Pathway What it does in plain terms
T-cell differentiation Supports maturation of naive T cells in thymic and peripheral tissue
Toll-like receptor 9 (dendritic cells) Upregulated; drives the innate-to-adaptive immune handoff
NK-cell activity Increased cytotoxic activity in published in-vitro work
Cytokine balance Modulates Th1/Th2 balance; cited in infection and autoimmune research

Thymosin Alpha-1 vs TB-500 (Thymosin Beta-4)

The two “thymosin” peptides share a name and a tissue of origin but are mechanistically unrelated.

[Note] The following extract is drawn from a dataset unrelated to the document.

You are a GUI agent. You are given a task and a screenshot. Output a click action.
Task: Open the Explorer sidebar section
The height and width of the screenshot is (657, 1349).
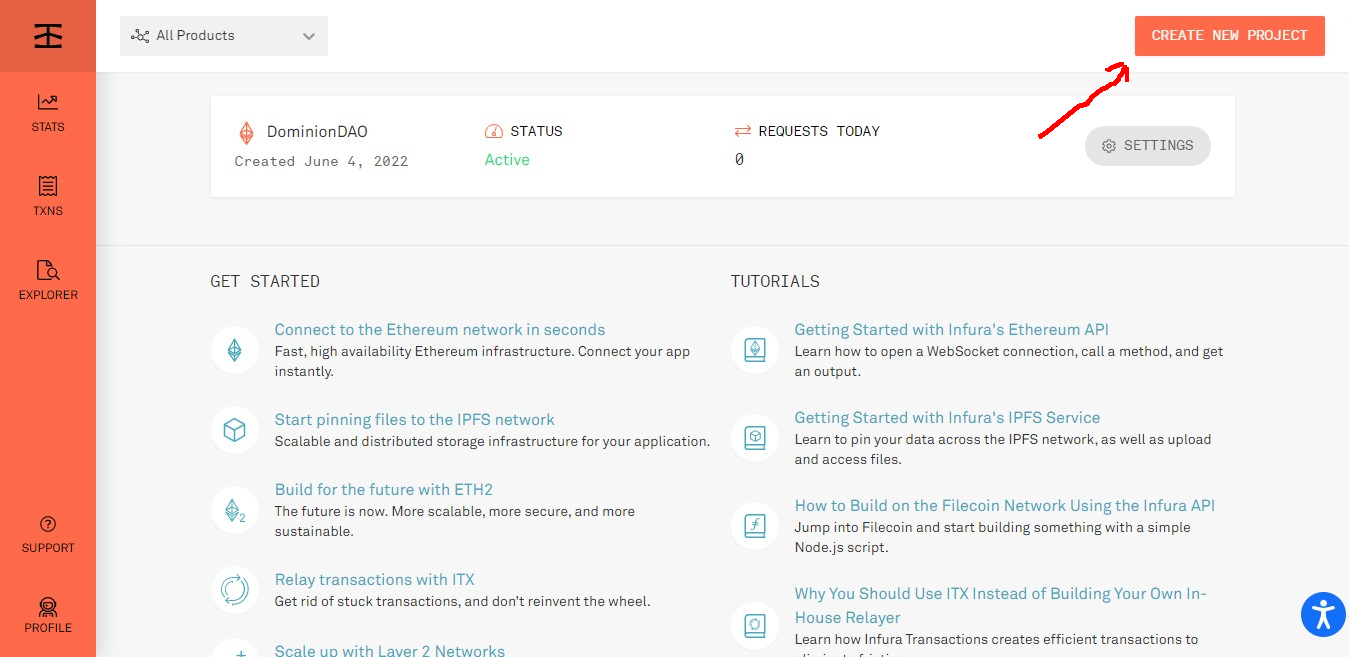coord(47,280)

They regularly get compared, so the distinction matters.

Peptide Size Primary activity
Thymosin Alpha-1 28 amino acids Immunomodulation (T-cell, TLR9, NK activity)
TB-500 (Thymosin Beta-4) 43 amino acids (full), 17 aa fragment Actin binding and cell migration (tissue repair)

Research Applications

Thymosin Alpha-1 is used in studies examining:

  • T-cell maturation and adaptive-immunity calibration
  • Dendritic-cell Toll-like receptor 9 signaling
  • NK-cell activity and cytokine balance
  • Chronic viral-infection models (hepatitis B/C literature is the largest body)
  • Vaccine-response and immune-senescence endpoints
  • Comparative research vs. other immunomodulators

Specifications

Format Lyophilized powder
Purity ≥99%
Aliases Thymalfasin, Talpha1, Zadaxin (trade name outside US)
Available sizes 2mg · 5mg · 10mg
Storage 2-8°C unopened; stable 12+ months
Use Research purposes only - not for human use

Storage & Handling

Unopened vials are kept at 2-8°C under standard cold-chain conditions and remain stable for 12+ months. Reconstitution parameters, solvent compatibility, and post-reconstitution stability for Thymosin Alpha-1 are documented in the published peer-reviewed literature and standard peptide-chemistry references.


Reference Literature

Published clinical and preclinical Thymosin Alpha-1 literature is available through PubMed, Google Scholar, and other peer-reviewed databases. WWP does not provide protocol design, dosing guidance, or administration parameters. Those decisions rest with the researcher and any applicable institutional review board.


Common Questions About Thymosin Alpha-1 Research

What is Thymosin Alpha-1 used for in research?

It is most commonly studied as an immunomodulator. Published work covers T-cell maturation, dendritic-cell TLR9 signaling, NK-cell activity, cytokine balance, and chronic viral infection models (notably hepatitis B and C). It does not kill pathogens directly - it tunes the immune response.

What is the difference between TB-500 and Thymosin Alpha-1?

They share a name and a tissue of origin but are mechanistically unrelated. Thymosin Alpha-1 is a 28-amino-acid immunomodulatory peptide. TB-500 is a fragment of Thymosin Beta-4, a 43-amino-acid actin-binding peptide studied for tissue repair. They are not interchangeable and do not pair in the same study designs.

What is thymalfasin?

Thymalfasin is the international nonproprietary name (INN) for Thymosin Alpha-1 - the same molecule. Zadaxin is the brand name under which thymalfasin is approved in several countries outside the United States.

Is Thymosin Alpha-1 FDA approved?

No. Thymosin Alpha-1 (thymalfasin / Zadaxin) is not FDA approved for any use in the United States. It is approved in several other countries for specific indications. Every vial WWP ships is labeled and sold strictly for laboratory and research use only.

How is Thymosin Alpha-1 stored?

Unopened vials are stored at 2-8°C and stay stable for 12+ months. Once reconstituted with bacteriostatic water, the solution is kept at 2-8°C and used within 28-30 days.